It might be worth considering putting some kind of GPS chip inside the sealed portion of the camera so that the attack's illusion screen would need to be moved to the location where the fake event was supposed to have happened, which would limit the applications of such an attack, but GPS is currently very easy to fool, so we'll need to find a better location-verification technology than GPS (This is not an isolated need)
I initially imagined that a screen of sufficient fidelity, framerate, and dynamic range would be prohibitively expensive to produce. Now it occurs to me that the VR field aspires to make such screens ubiquitous. [Edit: in retrospect, I think the arguments against commercial VR-based SIAHA I've come up with here are pretty much fatal.
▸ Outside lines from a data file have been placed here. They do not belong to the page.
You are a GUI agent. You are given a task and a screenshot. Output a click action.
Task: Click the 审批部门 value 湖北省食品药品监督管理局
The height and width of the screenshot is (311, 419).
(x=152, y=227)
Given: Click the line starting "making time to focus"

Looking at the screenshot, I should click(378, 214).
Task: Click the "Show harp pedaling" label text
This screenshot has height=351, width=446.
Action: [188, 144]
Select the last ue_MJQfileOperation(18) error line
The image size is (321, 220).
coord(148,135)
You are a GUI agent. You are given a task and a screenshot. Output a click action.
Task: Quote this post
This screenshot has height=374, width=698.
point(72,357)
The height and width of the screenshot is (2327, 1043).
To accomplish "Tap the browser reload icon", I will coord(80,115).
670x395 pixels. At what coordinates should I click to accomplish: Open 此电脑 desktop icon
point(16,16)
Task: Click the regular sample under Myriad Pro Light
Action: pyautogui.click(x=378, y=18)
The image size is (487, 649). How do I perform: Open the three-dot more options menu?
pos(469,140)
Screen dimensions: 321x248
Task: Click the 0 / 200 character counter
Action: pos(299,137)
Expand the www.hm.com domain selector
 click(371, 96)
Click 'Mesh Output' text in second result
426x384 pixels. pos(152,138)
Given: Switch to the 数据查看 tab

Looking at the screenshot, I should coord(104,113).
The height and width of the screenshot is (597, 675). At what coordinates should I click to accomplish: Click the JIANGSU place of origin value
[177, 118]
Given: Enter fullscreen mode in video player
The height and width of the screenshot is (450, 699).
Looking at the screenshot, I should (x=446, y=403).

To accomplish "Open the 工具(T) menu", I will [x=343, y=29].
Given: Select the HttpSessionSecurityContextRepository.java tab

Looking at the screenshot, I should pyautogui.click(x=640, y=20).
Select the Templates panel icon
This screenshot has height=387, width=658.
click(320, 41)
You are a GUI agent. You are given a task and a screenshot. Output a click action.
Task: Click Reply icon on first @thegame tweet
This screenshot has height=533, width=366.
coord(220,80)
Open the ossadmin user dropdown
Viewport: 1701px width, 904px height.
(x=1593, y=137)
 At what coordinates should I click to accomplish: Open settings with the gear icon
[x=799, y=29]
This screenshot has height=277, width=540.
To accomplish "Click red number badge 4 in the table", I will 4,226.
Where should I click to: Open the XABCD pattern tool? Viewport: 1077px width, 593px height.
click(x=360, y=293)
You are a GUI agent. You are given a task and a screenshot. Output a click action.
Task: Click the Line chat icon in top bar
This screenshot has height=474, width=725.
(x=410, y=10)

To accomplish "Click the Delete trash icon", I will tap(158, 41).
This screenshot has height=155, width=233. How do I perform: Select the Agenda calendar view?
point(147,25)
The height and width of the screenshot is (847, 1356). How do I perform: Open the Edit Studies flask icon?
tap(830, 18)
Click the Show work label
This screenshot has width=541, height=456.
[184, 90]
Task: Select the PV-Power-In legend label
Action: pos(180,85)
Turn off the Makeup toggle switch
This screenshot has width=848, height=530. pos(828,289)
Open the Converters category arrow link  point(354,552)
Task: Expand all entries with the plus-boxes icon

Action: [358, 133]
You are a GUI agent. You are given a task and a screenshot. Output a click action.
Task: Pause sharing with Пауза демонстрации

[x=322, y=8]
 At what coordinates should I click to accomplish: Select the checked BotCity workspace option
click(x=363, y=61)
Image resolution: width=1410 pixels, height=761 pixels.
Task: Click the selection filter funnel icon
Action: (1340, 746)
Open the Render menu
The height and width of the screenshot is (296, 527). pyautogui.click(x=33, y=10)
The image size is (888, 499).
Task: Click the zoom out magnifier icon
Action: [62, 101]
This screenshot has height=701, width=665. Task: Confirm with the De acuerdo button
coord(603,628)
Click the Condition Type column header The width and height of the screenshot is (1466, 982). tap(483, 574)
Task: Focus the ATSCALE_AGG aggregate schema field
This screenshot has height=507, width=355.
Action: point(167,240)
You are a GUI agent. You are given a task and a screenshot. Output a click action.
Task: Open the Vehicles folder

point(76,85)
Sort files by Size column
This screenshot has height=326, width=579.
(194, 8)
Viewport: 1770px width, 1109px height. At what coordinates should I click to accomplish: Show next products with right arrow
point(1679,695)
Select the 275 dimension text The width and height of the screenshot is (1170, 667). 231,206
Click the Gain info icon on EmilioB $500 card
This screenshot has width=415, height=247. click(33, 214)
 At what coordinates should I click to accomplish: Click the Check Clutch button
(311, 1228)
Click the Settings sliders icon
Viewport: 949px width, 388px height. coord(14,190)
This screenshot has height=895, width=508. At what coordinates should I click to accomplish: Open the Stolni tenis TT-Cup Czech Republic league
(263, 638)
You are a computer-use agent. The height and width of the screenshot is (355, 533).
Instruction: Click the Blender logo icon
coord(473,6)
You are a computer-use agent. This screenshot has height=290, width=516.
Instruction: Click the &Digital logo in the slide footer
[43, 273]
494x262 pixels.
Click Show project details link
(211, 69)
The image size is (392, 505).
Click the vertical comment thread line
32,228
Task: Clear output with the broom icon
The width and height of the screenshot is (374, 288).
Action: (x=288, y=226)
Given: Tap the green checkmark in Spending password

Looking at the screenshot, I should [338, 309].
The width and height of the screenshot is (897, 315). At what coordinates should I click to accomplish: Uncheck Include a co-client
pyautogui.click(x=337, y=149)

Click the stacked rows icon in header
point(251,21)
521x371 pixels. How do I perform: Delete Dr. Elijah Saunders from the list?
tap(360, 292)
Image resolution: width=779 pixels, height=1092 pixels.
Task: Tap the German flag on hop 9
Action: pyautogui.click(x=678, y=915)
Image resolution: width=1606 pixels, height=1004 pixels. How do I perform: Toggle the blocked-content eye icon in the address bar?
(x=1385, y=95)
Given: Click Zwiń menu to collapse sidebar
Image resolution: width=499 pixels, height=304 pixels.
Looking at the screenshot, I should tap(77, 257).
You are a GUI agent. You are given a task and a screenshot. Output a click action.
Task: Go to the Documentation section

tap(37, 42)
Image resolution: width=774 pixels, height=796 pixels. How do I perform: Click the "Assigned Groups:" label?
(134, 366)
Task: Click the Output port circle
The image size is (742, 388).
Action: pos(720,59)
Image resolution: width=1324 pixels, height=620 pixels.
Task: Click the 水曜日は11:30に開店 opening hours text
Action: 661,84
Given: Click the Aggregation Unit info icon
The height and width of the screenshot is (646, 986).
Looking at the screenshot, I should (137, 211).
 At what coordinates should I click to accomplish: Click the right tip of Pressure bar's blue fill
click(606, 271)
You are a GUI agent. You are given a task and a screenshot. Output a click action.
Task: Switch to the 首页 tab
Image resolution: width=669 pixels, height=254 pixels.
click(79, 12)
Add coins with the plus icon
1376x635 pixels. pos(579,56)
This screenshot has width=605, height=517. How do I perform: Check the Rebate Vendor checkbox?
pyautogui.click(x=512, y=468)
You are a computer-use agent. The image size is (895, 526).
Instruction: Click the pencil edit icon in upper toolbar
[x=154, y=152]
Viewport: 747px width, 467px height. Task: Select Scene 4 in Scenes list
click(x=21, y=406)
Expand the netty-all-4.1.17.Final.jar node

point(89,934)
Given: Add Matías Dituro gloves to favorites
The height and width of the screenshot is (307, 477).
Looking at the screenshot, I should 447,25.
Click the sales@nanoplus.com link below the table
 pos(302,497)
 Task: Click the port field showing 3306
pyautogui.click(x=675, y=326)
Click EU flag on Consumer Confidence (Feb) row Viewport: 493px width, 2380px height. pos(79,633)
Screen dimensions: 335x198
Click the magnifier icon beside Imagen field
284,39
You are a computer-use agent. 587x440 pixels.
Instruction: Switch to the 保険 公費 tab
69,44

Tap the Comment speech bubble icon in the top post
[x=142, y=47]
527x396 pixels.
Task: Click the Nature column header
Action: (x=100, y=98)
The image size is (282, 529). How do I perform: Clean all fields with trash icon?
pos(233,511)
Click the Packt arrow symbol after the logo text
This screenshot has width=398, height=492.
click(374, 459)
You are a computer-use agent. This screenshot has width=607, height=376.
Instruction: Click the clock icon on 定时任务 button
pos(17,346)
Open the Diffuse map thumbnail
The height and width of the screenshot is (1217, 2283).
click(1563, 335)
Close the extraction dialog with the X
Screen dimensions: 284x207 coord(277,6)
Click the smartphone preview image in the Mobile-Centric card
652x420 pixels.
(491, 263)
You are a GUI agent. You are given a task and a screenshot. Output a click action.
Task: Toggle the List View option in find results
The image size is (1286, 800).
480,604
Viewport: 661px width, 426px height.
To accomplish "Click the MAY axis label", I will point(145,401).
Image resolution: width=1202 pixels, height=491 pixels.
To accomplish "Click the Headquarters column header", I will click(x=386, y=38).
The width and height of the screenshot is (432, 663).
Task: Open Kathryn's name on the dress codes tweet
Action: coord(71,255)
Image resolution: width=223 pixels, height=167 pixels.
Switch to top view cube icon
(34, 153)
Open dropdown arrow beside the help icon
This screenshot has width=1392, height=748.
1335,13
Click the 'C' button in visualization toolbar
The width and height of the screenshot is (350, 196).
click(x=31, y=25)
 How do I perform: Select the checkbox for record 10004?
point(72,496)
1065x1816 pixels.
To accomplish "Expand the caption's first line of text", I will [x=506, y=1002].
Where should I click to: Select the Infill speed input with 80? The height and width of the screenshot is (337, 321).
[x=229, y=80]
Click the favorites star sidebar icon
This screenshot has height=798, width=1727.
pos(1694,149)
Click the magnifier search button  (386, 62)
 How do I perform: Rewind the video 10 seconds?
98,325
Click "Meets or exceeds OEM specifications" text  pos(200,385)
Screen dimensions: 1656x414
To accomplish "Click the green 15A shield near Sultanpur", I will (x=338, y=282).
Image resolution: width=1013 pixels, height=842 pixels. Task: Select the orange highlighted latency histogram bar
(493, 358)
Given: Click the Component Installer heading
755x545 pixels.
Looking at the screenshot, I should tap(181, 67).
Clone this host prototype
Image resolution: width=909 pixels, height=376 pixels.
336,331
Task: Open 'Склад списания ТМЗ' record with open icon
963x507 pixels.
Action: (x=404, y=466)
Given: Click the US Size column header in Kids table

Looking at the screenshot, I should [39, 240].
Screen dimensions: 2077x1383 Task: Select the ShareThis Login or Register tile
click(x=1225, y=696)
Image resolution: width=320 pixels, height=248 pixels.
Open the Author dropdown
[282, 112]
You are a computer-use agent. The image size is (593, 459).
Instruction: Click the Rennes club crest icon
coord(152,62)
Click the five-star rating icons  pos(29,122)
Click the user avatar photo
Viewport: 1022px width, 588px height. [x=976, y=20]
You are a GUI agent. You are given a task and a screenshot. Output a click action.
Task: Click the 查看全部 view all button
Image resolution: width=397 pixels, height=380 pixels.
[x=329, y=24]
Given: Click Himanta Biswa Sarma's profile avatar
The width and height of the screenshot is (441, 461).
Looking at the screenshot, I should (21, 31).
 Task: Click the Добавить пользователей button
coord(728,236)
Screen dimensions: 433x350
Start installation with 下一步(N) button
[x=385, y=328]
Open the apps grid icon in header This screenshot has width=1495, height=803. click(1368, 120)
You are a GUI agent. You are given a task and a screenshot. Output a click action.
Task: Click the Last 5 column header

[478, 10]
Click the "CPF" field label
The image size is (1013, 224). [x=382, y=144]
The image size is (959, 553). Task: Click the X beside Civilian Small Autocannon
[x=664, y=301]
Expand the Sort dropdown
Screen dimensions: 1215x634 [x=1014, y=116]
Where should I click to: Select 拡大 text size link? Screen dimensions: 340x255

It wont happen. There's too much of a difference between what cameras can see and what screens for humans can produce. If a SIAHA screen can be made, it'll be very expensive.]
- Resolution targets may eventually be met.
- A point in favour: maximum human-perceptible pixel density will be approached. Eye tracking will open the way to foveated rendering; wherein only the small patch of the scene the user is looking directly at will be rendered at max resolution. Current rendering hardware is already beefy enough to support foveated rendering, as it allows us to significantly down-spec the resolution of everything the user isn't looking at. The hardware will not necessarily be made to accept streaming 4k raw footage fresh out of the box (more like 720p footage and another patch of 720p footage for the foveal patch), but the pixels will all be there, the screen will be dense enough, it will be very possible to produce hardware that will do it, if not by modifying a headset, then by modifying its factory.
- A point against: Video cameras will sometimes want to go beyond retinal pixel density for post-production digital zoom. They will want to capture much more than a human standing in their position can see, and I can see no reason consumer-grade screens should ever come to output more detail than a human can see.
- Framerate targets will be met because if you dip below 100fps in VR, players puke. It's a hard requirement. There will never be a commercial VR headset that couldn't do it.
- point against: If the framerate of the screen is not much much higher than the framerate of the camera, if they're merely similar, unless they're perfectly synchronised, frame skips or tears will occur.
- Realistic dynamic range might take longer than the other two, but there will be a demand for it... though perhaps we will never want a screen that can flash with the brightness of the sun. If cameras of the future can record that level of brightness, that may be some defence against this kind of attack, at least for outdoor scenes.
- Color accuracy may remain difficult to replicate with screens. Cameras already accidentally record infra red light. Screens for humans will never need to produce infra-red. I'm not sure how current cameras' color accuracy compares to the human eye... I suspect it's higher, but I'm not able to confirm that.
[in conclusion, I think cheap SIAHA is unlikely]
In summary: A combination of technologies, laws, and fun social practices can probably mostly safeguard us against the problem of convincingly doctored video evidence. Some of the policing and economic challenges are a bit daunting, but not obviously insoluble.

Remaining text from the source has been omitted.